In the UK, you can attract up to 10 species of bee into your garden. And when you think that gardens cover more than one million hectares of Britain – exceeding the combined area of all our National Nature Reserves – you can see how our humble gardens are central to the survival of native bumblebees.
So here are a few tips on how to make your garden more appealing to bees. It’s as easy as one, two, three.
Many gardens look spectacular all planted up with a rainbow display exotic or highly-cultivated flowers, but these flowers produce little or no nectar, or are too complex for bumblebees to feed from.
Go for English varieties: Hollyhocks, kidney vetch, viper’s bugloss, honeysuckle and foxgloves.

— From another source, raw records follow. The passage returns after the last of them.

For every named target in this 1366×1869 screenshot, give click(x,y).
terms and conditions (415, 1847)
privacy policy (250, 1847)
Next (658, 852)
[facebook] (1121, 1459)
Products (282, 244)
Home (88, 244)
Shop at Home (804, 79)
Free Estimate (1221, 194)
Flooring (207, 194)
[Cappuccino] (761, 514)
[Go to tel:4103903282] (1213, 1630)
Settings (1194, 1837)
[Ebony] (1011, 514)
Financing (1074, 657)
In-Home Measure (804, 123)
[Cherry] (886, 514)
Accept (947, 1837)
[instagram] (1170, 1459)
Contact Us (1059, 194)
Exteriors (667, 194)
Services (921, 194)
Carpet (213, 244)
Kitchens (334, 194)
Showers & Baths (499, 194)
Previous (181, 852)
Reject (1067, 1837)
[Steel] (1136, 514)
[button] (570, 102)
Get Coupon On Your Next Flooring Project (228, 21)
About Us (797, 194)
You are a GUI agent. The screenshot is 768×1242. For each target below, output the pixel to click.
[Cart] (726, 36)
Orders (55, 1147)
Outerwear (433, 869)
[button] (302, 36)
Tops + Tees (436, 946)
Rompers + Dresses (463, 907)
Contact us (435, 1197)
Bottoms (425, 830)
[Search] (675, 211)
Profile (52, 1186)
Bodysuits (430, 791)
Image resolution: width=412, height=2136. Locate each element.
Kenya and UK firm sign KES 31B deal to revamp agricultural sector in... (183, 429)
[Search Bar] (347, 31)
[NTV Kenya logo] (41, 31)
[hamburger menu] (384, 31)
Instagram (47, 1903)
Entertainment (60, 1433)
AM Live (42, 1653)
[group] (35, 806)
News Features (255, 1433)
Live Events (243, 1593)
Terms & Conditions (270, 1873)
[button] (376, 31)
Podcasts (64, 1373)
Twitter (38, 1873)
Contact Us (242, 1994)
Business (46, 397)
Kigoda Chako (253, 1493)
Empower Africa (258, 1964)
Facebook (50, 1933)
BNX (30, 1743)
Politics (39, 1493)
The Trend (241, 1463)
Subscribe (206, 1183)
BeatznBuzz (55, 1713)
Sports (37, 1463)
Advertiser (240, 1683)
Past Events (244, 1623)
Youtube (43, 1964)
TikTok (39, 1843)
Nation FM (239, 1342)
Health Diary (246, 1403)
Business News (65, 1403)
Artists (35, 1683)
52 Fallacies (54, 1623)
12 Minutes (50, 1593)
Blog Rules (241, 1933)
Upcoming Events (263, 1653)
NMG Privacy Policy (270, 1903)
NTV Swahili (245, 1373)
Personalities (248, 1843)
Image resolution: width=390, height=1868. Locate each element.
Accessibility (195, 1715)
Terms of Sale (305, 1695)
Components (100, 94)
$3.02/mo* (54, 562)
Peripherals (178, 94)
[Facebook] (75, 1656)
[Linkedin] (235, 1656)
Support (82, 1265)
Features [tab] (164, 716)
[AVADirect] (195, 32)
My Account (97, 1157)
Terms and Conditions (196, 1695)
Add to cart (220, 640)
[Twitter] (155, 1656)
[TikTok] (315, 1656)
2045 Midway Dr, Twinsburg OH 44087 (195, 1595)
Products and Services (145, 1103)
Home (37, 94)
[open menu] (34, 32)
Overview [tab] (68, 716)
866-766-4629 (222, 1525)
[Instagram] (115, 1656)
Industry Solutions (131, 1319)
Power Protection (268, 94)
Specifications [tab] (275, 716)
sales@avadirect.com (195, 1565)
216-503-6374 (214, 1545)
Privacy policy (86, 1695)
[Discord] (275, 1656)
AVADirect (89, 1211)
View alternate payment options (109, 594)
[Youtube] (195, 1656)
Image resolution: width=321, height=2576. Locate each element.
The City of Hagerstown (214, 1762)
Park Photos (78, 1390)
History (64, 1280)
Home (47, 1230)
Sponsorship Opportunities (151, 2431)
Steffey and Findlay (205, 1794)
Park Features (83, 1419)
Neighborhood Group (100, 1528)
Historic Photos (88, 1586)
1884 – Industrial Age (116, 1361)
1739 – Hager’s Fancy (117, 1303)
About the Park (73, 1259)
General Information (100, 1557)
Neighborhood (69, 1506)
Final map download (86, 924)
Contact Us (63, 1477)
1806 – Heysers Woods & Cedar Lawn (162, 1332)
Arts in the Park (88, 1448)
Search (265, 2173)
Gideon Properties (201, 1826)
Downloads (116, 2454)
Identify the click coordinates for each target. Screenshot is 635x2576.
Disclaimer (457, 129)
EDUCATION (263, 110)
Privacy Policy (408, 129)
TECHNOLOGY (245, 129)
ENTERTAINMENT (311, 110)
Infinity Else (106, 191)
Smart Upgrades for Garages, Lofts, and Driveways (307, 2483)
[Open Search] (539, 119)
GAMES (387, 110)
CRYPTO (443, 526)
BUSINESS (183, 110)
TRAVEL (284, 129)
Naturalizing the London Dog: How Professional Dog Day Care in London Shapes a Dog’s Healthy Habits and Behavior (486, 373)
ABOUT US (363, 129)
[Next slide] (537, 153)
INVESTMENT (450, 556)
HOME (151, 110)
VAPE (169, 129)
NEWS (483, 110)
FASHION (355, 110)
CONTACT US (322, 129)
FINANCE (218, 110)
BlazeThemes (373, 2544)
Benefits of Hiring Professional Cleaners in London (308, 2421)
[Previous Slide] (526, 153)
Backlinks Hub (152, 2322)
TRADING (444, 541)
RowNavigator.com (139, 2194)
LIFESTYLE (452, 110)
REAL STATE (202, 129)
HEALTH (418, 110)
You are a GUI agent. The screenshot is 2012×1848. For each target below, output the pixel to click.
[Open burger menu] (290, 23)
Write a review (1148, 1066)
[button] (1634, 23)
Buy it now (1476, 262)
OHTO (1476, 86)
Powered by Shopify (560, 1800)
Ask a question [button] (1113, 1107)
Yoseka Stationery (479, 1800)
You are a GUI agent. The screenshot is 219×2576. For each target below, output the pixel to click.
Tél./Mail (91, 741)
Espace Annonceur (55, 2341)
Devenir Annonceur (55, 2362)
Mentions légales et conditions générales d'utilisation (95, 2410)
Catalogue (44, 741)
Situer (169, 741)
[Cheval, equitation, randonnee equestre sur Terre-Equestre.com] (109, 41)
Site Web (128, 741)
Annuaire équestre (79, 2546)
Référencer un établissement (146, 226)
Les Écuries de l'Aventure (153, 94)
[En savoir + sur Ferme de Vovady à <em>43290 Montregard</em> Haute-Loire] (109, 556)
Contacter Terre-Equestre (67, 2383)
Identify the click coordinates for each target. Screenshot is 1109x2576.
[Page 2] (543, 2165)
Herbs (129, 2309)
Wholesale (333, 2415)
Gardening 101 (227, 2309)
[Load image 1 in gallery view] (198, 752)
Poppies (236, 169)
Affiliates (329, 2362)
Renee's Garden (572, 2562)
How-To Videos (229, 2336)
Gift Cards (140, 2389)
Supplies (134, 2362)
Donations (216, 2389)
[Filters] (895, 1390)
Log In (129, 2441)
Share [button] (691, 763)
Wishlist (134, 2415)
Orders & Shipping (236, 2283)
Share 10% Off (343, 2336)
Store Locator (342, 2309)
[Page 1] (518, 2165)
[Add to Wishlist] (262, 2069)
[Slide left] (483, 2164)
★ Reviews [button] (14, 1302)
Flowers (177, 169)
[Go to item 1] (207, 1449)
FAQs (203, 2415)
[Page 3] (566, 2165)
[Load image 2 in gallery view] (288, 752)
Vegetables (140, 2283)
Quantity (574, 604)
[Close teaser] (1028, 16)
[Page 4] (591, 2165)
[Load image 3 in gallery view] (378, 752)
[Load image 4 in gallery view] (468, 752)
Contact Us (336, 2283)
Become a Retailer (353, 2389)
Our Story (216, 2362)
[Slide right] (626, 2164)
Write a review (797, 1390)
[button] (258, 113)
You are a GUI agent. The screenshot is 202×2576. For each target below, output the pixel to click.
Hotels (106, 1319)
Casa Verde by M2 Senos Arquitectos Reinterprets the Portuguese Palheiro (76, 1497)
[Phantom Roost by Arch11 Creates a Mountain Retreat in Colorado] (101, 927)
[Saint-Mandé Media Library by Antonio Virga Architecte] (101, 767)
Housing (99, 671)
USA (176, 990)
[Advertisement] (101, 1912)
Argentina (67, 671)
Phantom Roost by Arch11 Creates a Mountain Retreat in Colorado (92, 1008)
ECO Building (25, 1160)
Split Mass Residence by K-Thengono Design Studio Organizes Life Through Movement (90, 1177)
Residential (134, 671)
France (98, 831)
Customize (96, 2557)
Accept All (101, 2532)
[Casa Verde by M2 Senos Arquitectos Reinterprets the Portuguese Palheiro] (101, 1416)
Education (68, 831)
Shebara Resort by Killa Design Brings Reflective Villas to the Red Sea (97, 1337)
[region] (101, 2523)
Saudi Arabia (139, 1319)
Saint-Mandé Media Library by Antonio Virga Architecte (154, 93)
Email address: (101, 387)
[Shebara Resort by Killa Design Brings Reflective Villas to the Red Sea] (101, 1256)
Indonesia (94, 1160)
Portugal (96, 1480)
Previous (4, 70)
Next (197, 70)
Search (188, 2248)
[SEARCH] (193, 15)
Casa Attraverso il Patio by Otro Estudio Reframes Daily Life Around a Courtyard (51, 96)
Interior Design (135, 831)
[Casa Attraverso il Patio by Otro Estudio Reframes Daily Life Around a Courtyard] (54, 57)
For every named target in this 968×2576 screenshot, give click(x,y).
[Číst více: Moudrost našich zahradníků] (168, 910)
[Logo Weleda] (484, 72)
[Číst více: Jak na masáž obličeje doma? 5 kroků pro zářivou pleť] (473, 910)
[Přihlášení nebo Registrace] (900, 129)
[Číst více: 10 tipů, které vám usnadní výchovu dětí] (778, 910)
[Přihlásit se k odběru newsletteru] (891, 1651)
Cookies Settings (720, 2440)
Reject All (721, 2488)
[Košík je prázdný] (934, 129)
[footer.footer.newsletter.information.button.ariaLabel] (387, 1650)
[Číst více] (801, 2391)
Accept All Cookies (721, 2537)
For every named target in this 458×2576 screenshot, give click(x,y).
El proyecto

We make a big song and dance about plants that suddenly appear in our gardens off their own bat (otherwise known as weeds) as opposed to the ones we spend large sums of money on from the garden centre and plant ourselves. Remember, ‘weeds’ such as dandelions and white clover provide a good source of pollen and nectar.
And if we feed the bees, then they’ll return the favour. About one third of the food we eat is pollinated by bees, and in the UK alone, bees contribute £200 million-a-year to the economy through pollination. In all, bees play a crucial role in pollinating some 90 commercial crops worldwide.
Provide water for bees to drink. This could be something as simple as a small saucer of water with pebbles on it to allow bees to climb in and out easily.
And if you see a bee languishing on the ground, don’t assume it’s on its last legs. It’s probably just exhausted and in need of some sugar water, so get a tablespoon out and offer him a drink.
There are around 250 different types of bee in the UK. Twenty four of these are bumble bees and there is one species of honey bee, but the rest are solitary bees. These insects often lay their eggs in the cavities left in trees or timber by wood boring beetles. You can recreate this environment in your garden by mounting a solitary bee nest on a sunny fence or wall.
You can make a bee nest by fashioning a timber frame stuffed with pieces of bamboo cane. A female solitary bee can place a portion of pollen inside the tubular hole of a cane in spring and lay a single egg on top of it before sealing up the entrance with mud. The eggs hatch into larvae, which will feed on the pollen until new bees emerge the following spring.
Let some grass grow dense and long for bees to shelter and build nests in. Carder bees build nests in long grass, while other species prefer undisturbed compost heaps.